▶ PROBLEM STATEMENT:
Nothing but the text should be carried over: reproduce all the data exactly and leave out every image.

________

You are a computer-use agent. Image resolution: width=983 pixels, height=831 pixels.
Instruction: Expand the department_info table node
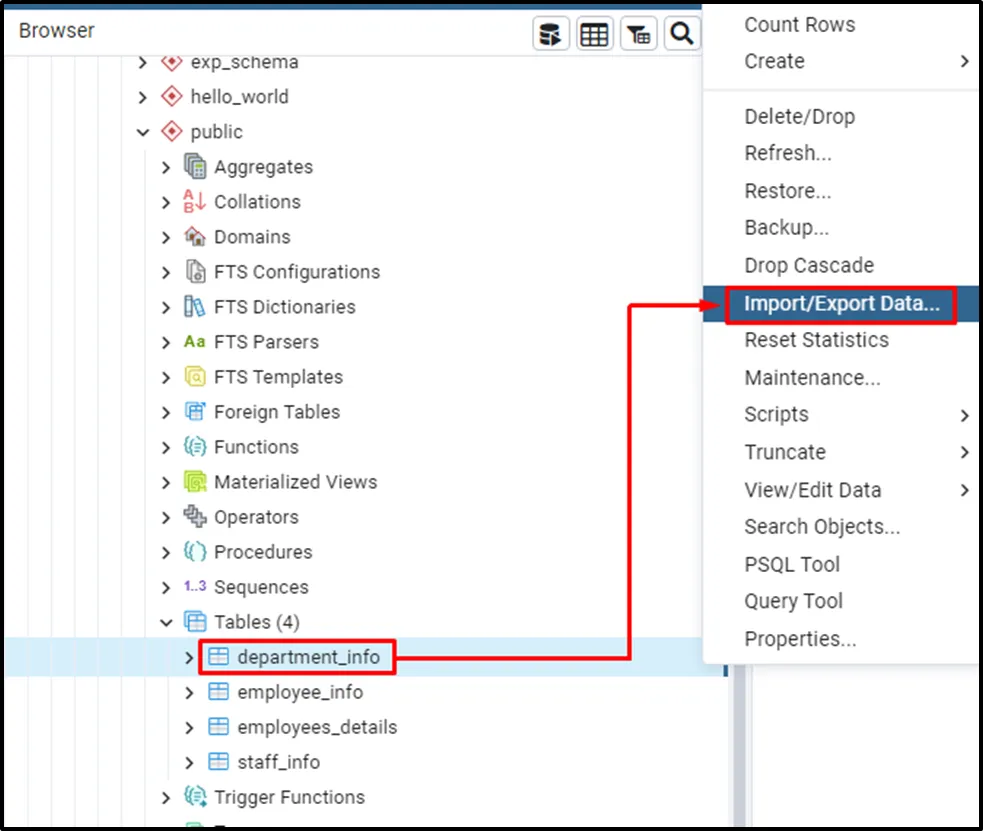pos(190,658)
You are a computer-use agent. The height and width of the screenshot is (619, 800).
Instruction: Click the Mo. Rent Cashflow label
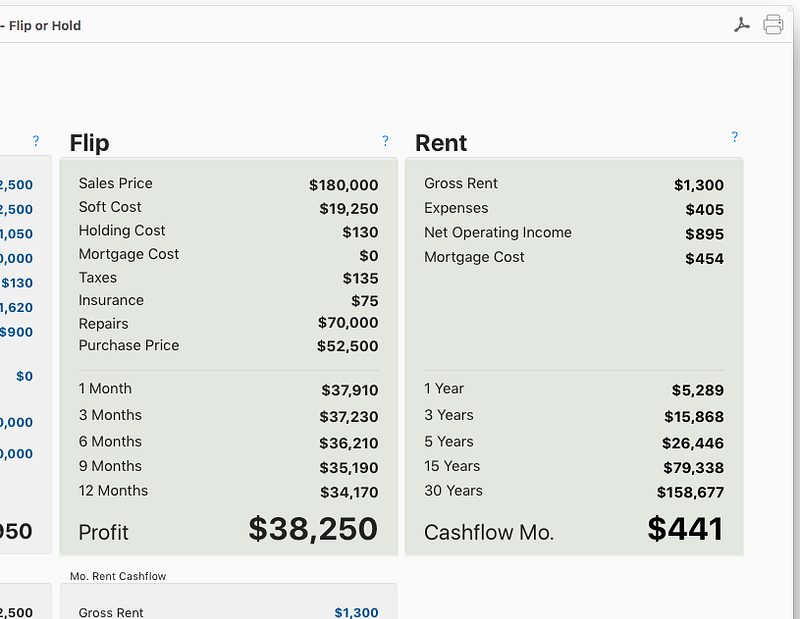[118, 576]
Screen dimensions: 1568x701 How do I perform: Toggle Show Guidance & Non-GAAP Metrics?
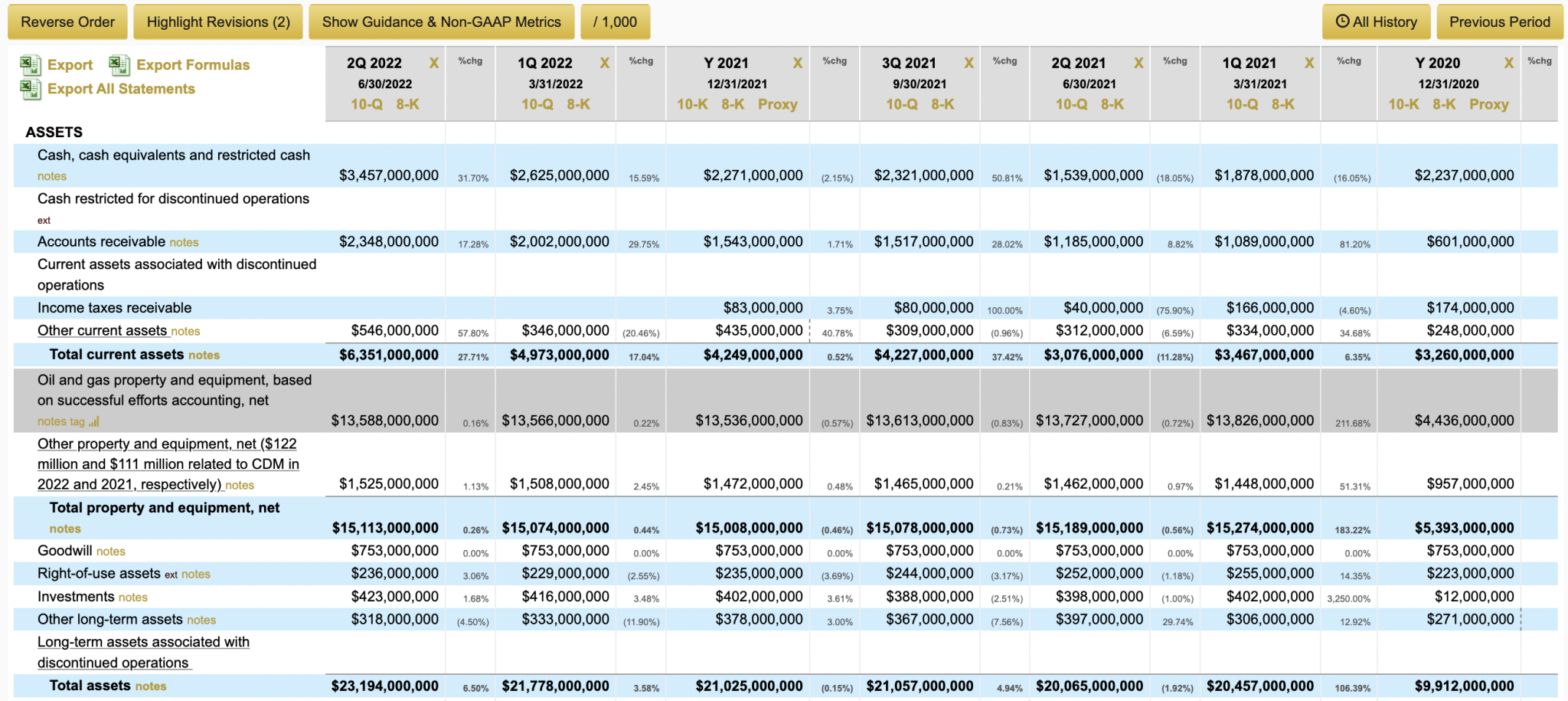pos(441,21)
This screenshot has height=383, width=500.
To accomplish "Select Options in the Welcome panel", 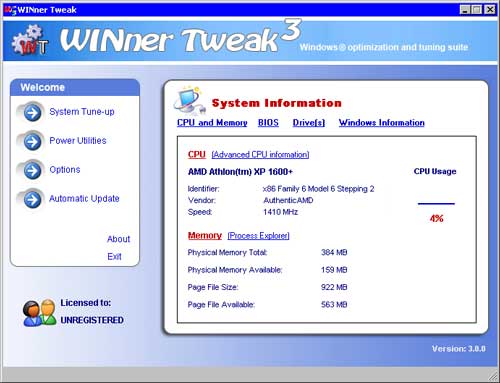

________

▶ EXERCISE ANSWER:
You are a computer-use agent. Image resolution: width=983 pixels, height=831 pixels.
Instruction: Expand the department_info table node
pos(190,658)
You are a computer-use agent. The height and width of the screenshot is (619, 800).
Instruction: Click the Mo. Rent Cashflow label
[118, 576]
Screen dimensions: 1568x701 How do I perform: Toggle Show Guidance & Non-GAAP Metrics?
pos(441,21)
This screenshot has height=383, width=500.
To accomplish "Select Options in the Welcome panel", 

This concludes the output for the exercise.